_PROBLEM DETAILS_: I need each line of the entries below that includes the string "computer".

GIVEN DATA Start Marker

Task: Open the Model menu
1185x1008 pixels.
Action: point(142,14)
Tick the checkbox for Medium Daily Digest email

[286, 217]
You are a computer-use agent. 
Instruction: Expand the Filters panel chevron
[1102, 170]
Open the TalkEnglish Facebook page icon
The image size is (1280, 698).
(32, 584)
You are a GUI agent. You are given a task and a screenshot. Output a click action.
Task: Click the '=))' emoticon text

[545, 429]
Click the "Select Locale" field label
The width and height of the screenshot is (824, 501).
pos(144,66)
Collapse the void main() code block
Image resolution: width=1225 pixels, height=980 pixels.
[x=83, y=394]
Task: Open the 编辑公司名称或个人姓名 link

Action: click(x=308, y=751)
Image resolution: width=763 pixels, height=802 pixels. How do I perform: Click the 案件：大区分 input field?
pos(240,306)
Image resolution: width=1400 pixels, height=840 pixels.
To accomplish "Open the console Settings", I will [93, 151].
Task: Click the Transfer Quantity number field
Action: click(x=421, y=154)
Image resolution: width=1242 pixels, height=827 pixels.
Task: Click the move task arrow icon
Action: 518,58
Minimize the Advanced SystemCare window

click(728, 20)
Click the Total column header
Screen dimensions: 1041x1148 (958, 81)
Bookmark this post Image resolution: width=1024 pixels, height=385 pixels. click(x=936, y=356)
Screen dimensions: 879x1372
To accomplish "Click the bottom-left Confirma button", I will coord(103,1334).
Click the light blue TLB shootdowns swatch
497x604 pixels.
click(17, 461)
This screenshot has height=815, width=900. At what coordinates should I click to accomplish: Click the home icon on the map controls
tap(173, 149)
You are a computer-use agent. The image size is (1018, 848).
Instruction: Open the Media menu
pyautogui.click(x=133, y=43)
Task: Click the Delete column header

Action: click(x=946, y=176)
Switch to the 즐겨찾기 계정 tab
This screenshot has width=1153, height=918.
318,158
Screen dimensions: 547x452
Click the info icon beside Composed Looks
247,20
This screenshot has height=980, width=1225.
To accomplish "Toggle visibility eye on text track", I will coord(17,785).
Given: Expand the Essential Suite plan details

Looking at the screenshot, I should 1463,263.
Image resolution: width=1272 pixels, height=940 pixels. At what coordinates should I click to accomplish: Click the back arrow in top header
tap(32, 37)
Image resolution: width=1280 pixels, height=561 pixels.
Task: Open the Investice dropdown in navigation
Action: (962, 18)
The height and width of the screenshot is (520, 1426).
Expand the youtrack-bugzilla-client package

GIVEN DATA End Marker

_PROBLEM SOLUTION_:
You are a computer-use agent. 
You are a computer-use agent. The image size is (1018, 848).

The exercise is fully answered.